**Problem description**
Would you give back exactly the lines from the line with "Screen dimensions: 727x528" through the end of the entries below, both included, but none of the pictures?

(Saved entries)

'''

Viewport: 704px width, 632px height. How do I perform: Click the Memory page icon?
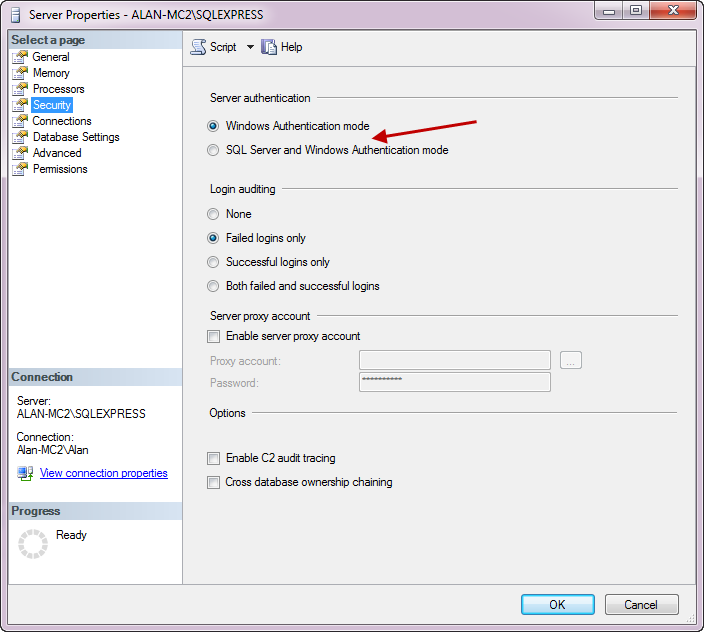coord(19,73)
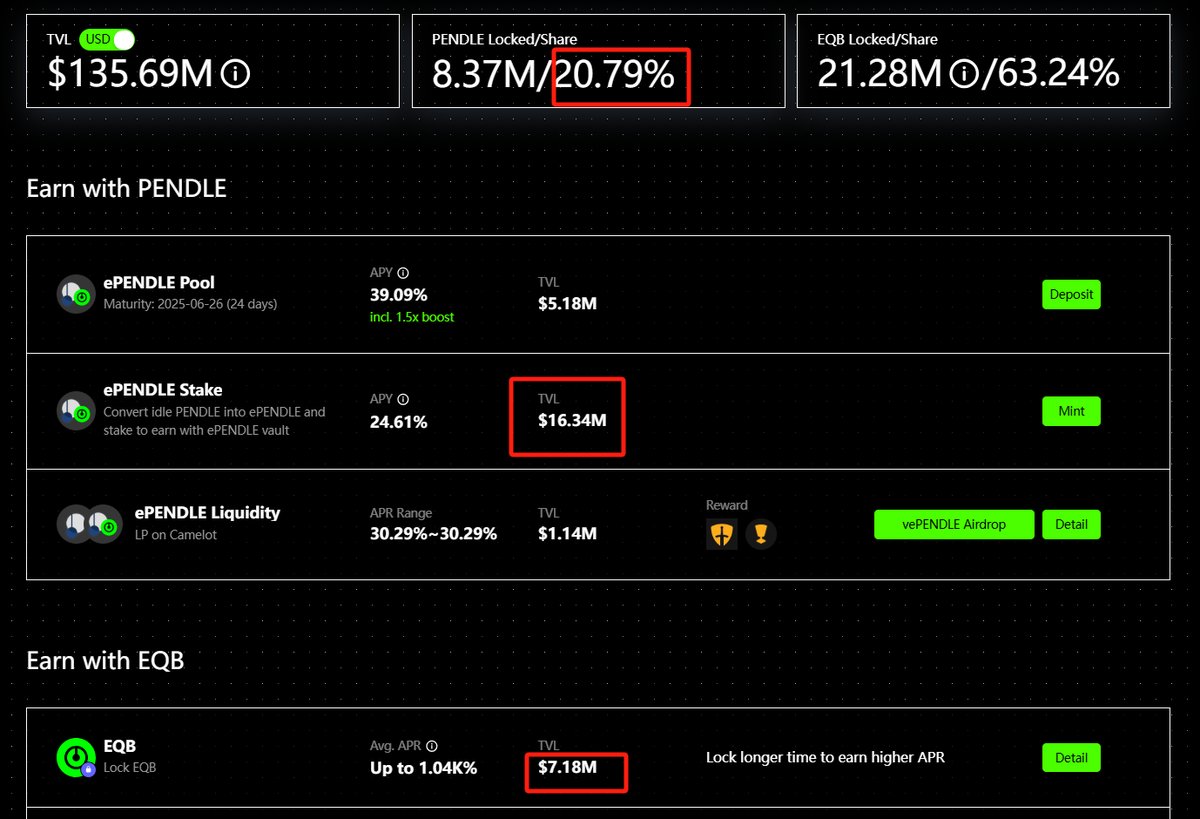The height and width of the screenshot is (819, 1200).
Task: Click the ePENDLE Liquidity pair icon
Action: [x=88, y=524]

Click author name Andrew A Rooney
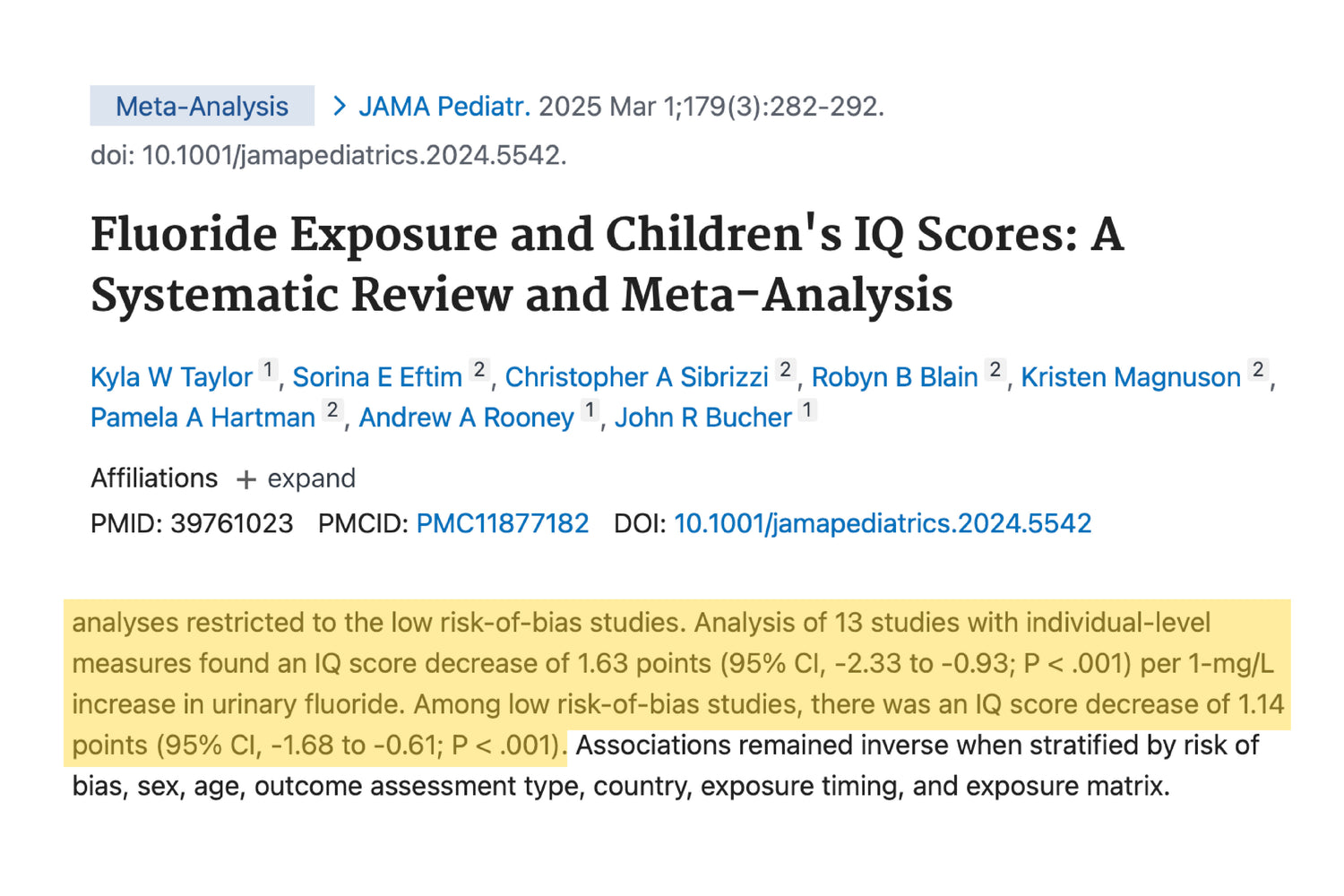pyautogui.click(x=466, y=418)
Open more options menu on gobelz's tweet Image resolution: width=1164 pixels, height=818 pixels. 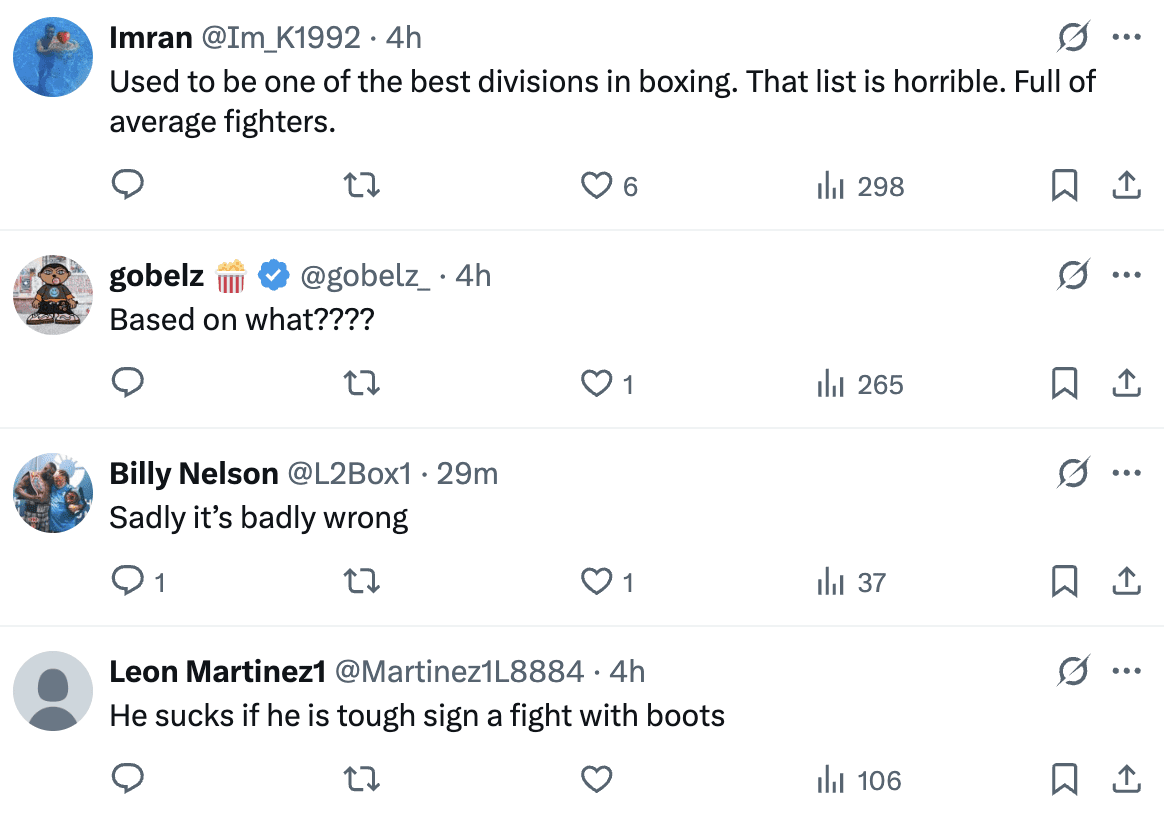[x=1126, y=275]
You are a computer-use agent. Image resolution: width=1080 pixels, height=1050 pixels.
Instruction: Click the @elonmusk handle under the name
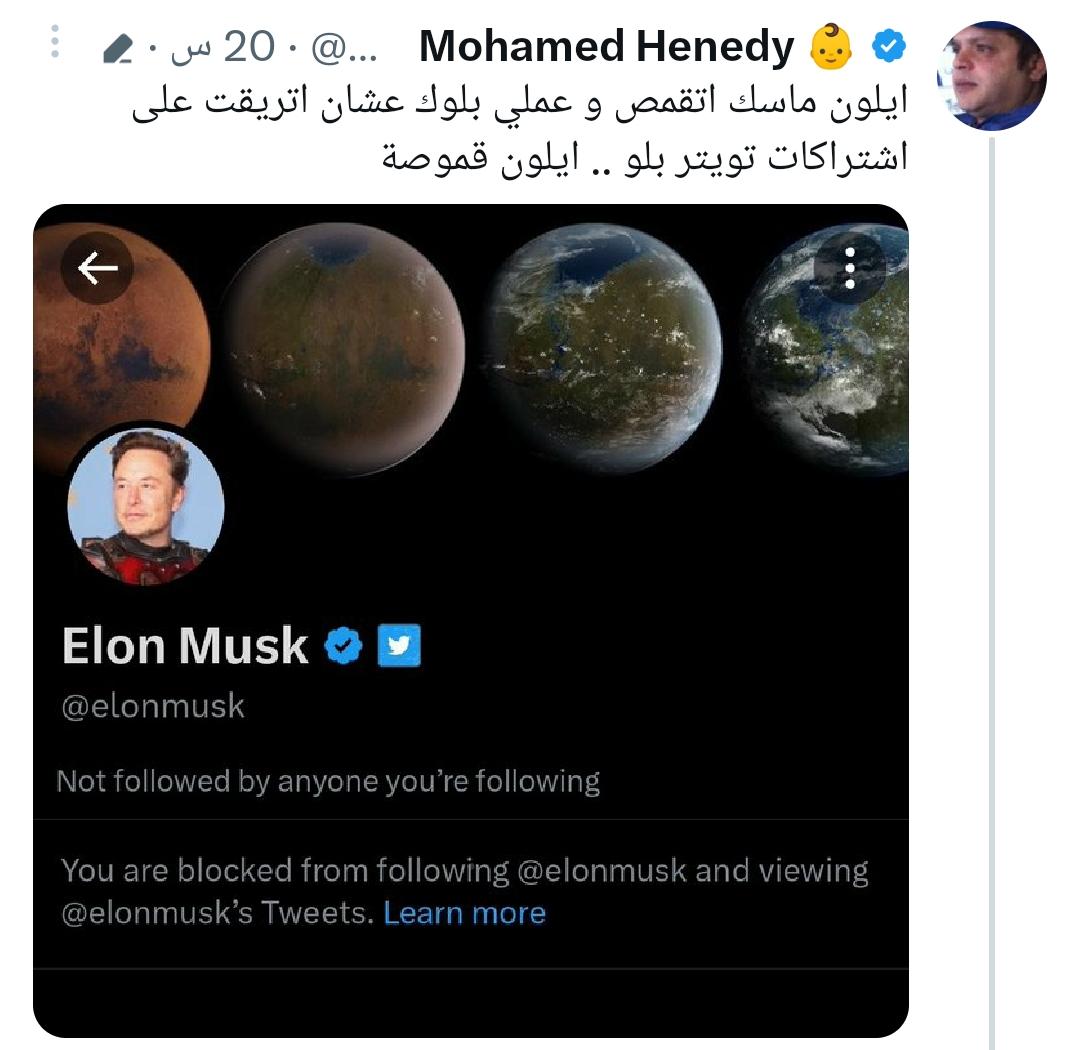(153, 706)
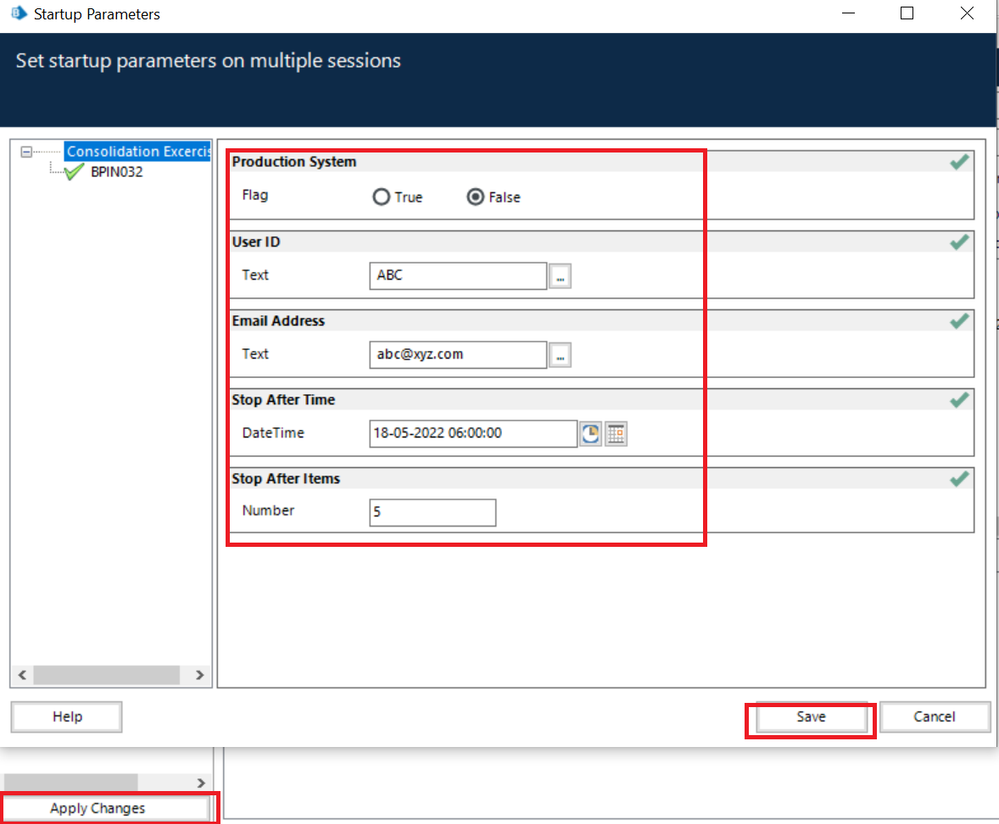Click the green checkmark on Production System
This screenshot has width=999, height=824.
point(959,162)
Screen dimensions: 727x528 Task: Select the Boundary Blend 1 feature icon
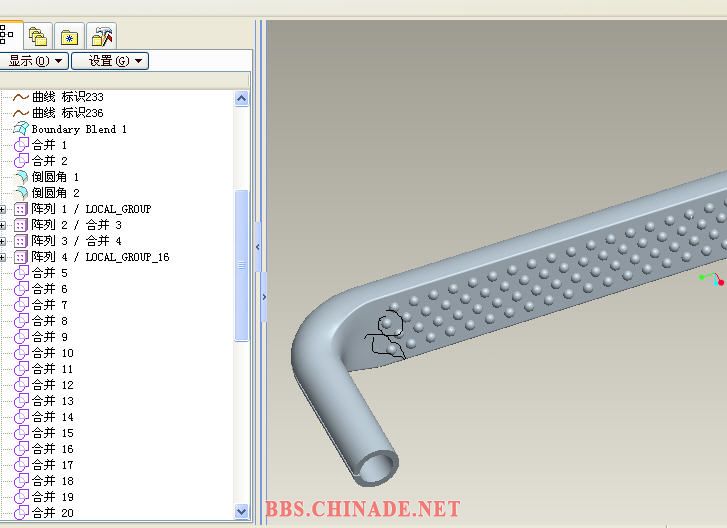point(21,129)
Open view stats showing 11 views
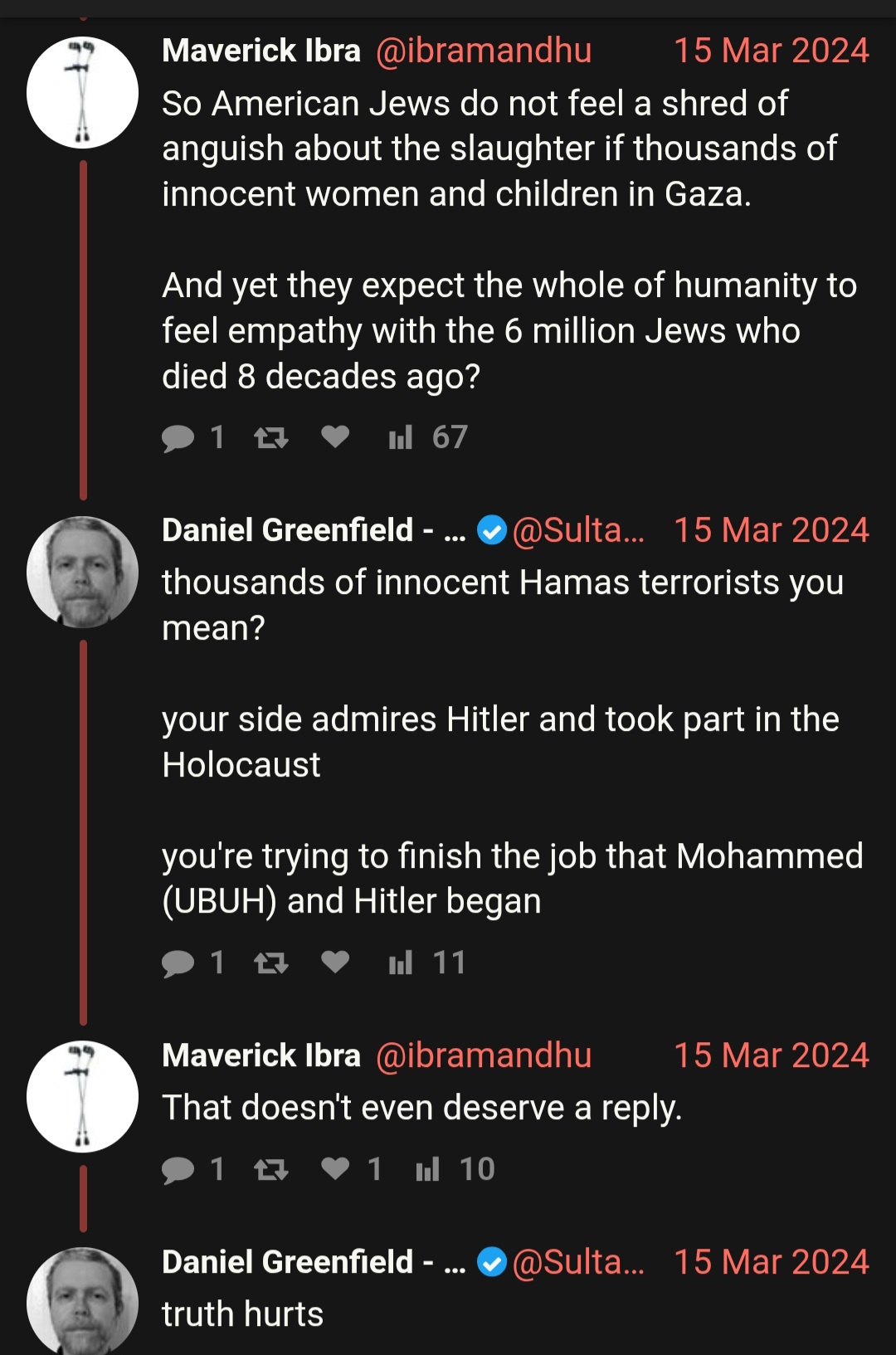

'''

**Solution**
Screen dimensions: 727x528 Task: Select the Boundary Blend 1 feature icon
point(21,129)
Open view stats showing 11 views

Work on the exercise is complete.